【QUICK Market Eyes 加治屋雄基】オンラインの仮想空間「メタバース」に注目が集まっている。メタバースは解釈が様々で、昨今では自身の分身となるアバターを通じ、実社会と近いレベルでコミュニケーションなどを可能にする仮想空間を指すことが多い。語源は超越を表す「メタ」と宇宙を表す「ユニバース」を組み合わせた造語で、米SF作家のニール・スティーヴンスンが1992年に発表した小説「スノウ・クラッシュ」内で初めて使った言葉だという。
現実と同じような経済活動が?!
近年は仮想現実(VR)や拡張現実(AR)の技術が進展し、仮想空間上でも現実に近い形のコミュニケーションが可能になりつつある。さらにブロックチェーンの技術を用いたNFT(非代替性トークン)の普及も進む。従来のデジタルデータは簡単に複製できるなどの弱点もあったが、NFTの活用で唯一性と安全性を備えたデータを持てるようになってきている。将来的にメタバース内でNFTの技術を用いた「デジタル資産」の所有や売買ができるようになり、現実と同じような経済活動が行えるようになるともいわれている。
既にゲームや映画などエンターテインメントの世界ではメタバースの概念を一部再現した作品もあり、例えば任天堂(7974)が2020年に携帯用ゲーム機スイッチで発売した「あつまれ どうぶつの森」もその一種と考えられている。米ゲーム企業はゲーム開発プラットフォームのロブロックス、バトルロイヤルゲーム「フォートナイト」のエピック・ゲームズがメタバース企業として注目を集める。映画では18年公開の「レディプレイヤー1」や「マトリックス」シリーズ、今年7月公開の日本のアニメ映画「竜とそばかすの姫」が仮想空間を題材にしており、これらもメタバースの世界観を表しているといえるだろう。
「メタバースは次の成長市場になる」
直近では米フェイスブックがメタバースを次世代のインターネット空間、SNS(交流サイト)の進化系と捉え、次の成長戦略の柱に据えるとした。同社はメタバース空間の構築に向け、今後1年で100億ドルの投資を実施すると表明したほか、欧州連合(EU)域内では5年で1万人の採用を目指すとしている。メタバース構築に特化した部門として「フェイスブック・リアリティ・ラボ」を新たに発足し、今後は決算で同部門の状況を開示する。

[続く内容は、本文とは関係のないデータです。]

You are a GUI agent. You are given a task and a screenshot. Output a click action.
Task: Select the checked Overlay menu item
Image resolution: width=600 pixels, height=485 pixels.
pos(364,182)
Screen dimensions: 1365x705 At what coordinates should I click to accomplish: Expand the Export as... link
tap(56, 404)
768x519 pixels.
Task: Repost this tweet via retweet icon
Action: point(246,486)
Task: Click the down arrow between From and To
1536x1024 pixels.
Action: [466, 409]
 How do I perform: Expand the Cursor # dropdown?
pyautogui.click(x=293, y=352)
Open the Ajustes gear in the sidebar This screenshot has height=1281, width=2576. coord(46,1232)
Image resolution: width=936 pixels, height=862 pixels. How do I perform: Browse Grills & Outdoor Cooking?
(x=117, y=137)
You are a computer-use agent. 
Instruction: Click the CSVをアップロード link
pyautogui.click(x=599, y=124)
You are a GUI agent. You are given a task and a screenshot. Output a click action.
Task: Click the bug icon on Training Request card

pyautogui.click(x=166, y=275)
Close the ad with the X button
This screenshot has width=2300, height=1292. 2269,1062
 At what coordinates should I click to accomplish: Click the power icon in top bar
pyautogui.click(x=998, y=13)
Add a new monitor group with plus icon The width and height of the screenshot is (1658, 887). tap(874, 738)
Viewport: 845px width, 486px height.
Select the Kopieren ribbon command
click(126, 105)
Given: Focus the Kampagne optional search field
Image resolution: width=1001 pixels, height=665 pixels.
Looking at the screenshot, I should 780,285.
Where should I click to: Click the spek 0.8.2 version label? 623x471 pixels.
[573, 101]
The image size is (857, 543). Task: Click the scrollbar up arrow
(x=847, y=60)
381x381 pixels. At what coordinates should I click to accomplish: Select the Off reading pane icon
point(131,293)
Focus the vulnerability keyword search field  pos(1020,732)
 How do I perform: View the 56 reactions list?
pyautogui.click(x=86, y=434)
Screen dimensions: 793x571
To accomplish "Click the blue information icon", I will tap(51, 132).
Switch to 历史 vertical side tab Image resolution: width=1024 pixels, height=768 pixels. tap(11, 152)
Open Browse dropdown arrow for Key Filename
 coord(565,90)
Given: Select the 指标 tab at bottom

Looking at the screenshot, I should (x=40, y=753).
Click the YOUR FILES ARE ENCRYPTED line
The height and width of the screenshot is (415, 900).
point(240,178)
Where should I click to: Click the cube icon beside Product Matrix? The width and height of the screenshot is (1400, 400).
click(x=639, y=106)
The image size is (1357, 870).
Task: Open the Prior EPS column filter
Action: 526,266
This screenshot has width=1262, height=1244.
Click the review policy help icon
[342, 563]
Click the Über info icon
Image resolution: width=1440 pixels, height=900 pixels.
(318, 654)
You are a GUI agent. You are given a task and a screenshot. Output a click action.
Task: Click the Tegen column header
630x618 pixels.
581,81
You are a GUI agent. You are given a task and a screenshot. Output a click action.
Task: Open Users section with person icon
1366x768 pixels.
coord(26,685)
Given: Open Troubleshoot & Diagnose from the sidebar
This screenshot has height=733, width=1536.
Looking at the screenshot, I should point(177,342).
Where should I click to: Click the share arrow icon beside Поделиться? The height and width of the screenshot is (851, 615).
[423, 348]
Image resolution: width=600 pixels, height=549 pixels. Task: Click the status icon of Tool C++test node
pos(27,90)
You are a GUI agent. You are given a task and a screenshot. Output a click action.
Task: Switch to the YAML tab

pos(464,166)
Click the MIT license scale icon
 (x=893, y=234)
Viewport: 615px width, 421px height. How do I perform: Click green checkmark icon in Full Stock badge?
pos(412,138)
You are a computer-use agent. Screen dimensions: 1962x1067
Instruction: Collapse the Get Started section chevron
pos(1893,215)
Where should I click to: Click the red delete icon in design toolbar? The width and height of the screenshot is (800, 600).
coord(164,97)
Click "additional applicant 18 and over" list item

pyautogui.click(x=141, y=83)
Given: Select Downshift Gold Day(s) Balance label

フェイスブックは10月28日、同日付で「メタ」に社名を変更したと発表した。ティッカーシンボルは12月1日付で「FB」から「MVRS」に変更する。マーク・ザッカーバーグ最高経営責任者(CEO)は「我々のDNAは人々をつなぐテクノロジーを構築する企業であること。創業時のSNSのようにメタバースは次の成長市場になる」と述べており、同社のメタバース構築に向けた本気度がうかがえる。
メタバース関連銘柄一覧
国内企業もメタバースの市場拡大を見据え、関連事業の強化に乗り出している。直近の発表などを勘案し、関連銘柄を下記にまとめた。
コード | 銘柄名 | 説明 |
2134 | 燦キャピタルマネージメント | 観光名所のメタバース化でVR活用 |
3083 | シーズメン | メタバースファッション事業に参入 |
3632 | グリー | バーチャルライブ配信アプリを展開、8月にメタバース事業参入 |
3903 | gumi | 出資企業がメタバースでのNFT活用で研究 |
3976 | シャノン | 3DCGのバーチャル展示会サービス「ZIKU」を提供 |
4777 | ガーラ | 韓国企業開発の仮想空間内向けでゲーム開発 |
6182 | メタリアル | 旅行や音楽などをVRで体験できるサービスに注力 |
6758 | ソニーグループ | ゲーム事業・VR機器を展開、米エピック・ゲームズに出資 |
6879 | IMAGICA GROUP | VR用いた映像作成などに強み |
7974 | 任天堂 | 「あつまれ どうぶつの森」など仮想空間のヒットゲーム |
8783 | GFA | 寺院のメタバース化に注力 |
9432 | 日本電信電話(NTT) | VRとARを総称したXRコンテンツに注力 |
9433 | KDDI | 仮想都市「au版メタバース」を2022年春に開始 |
アパレルのシーズメン(3083)は22日、クリエイター支援サービスを手掛ける外神田商事(東京都千代田区)との業務提携を通じ、メタバースファッション事業に参入すると発表した。 業務提携に伴い、メタバースファッション専門アパレルブランド「ポリゴンテーラーファブリック」を新設し、メタバース内のアバターの衣料品を普段使いできるファッションとして再デザインし、現実の衣料品として商品化する。現実の衣料品をメタバースのアバター用に変換する新規事業も検討しているという。
モバイルソーシャルゲームなどを運営するグリー(3632)は8月、メタバース事業に参入すると発表した。今後2~3年で100億円規模の事業投資を行い、グローバルで数億ユーザーの獲得を目指すという。子会社のREALITYを通じてスマートフォン向けバーチャルライブ配信アプリを展開してきたが、同社のライブエンターテインメント事業をメタバース事業と再定義し、積極投資を行う。
ゲーム関連ではソニーグループ(6758)にも注目だ。メタバースはVRやAR技術との関係性が強い。ソニーはゲーム事業やVR機器を展開するほか、メタバース構築に注力する米エピック・ゲームズに出資している。
次世代型のインターネット空間と称されるメタバース。フェイスブックだけでなく、アルファベット傘下のグーグル、マイクロソフトなど米IT大手も食指を伸ばしており、メタバース経済圏をめぐって覇権争いが今後加速するかもしれない。